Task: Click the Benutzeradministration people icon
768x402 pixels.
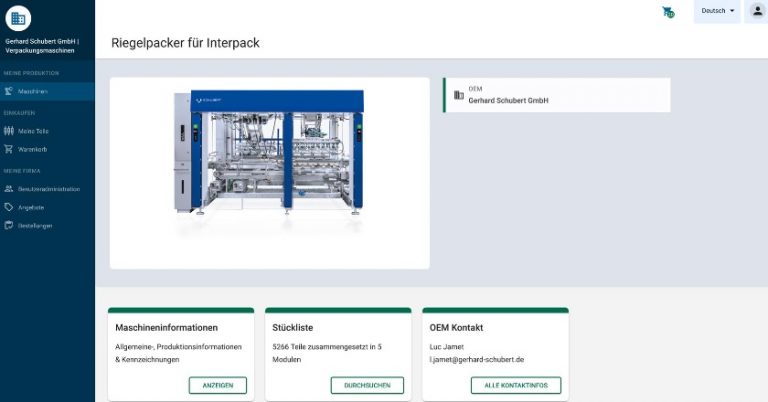Action: pyautogui.click(x=9, y=189)
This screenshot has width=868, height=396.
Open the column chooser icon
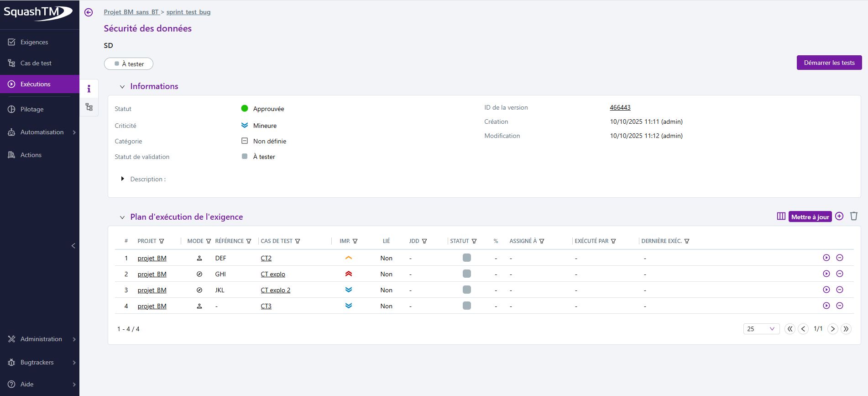(781, 216)
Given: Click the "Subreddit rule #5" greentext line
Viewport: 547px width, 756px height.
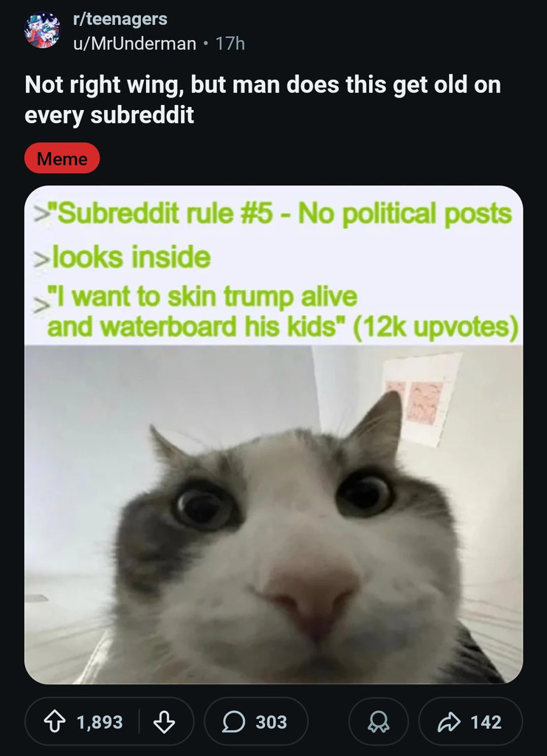Looking at the screenshot, I should click(273, 213).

=======

Exercise >>
An exact copy of the records above is wanted, with the pictures omitted.

Output of the task >>
Task: Click the Benutzeradministration people icon
768x402 pixels.
Action: pyautogui.click(x=9, y=189)
This screenshot has width=868, height=396.
Open the column chooser icon
(781, 216)
Given: Click the "Subreddit rule #5" greentext line
Viewport: 547px width, 756px height.
Looking at the screenshot, I should click(273, 213).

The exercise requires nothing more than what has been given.